DESCRIPTION OF THE TASK
How many lines in the material below contain the string "should", matching case exactly? Reply with the number only.

RAW DATA
#####
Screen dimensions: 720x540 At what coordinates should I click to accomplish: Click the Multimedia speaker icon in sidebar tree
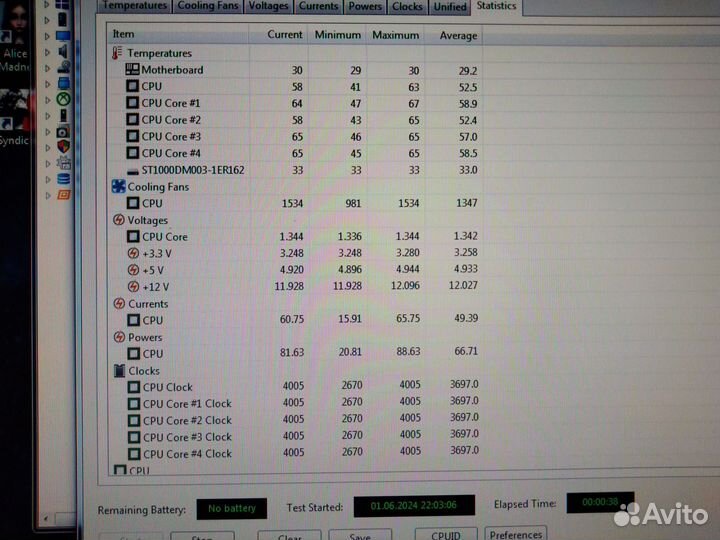pos(62,51)
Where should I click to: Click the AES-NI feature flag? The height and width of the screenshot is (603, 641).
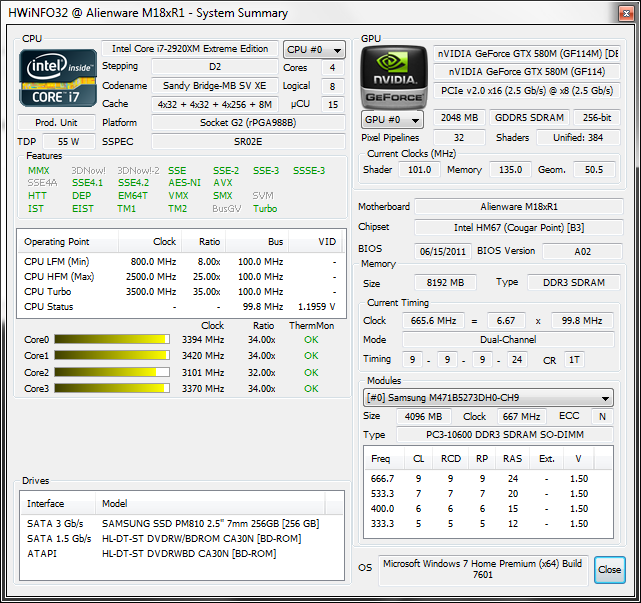pyautogui.click(x=185, y=183)
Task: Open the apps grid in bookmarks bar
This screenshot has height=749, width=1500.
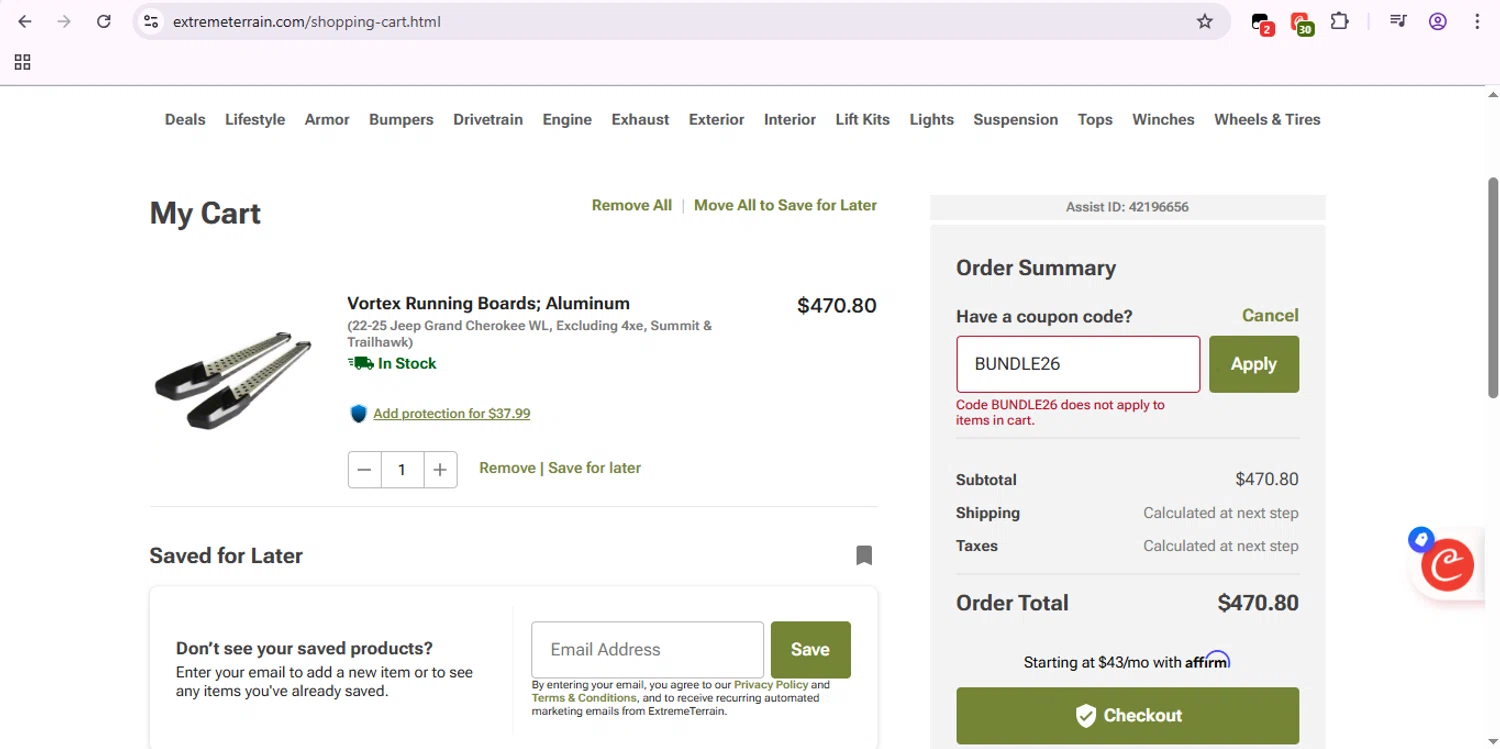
#####
FINAL RESULT
2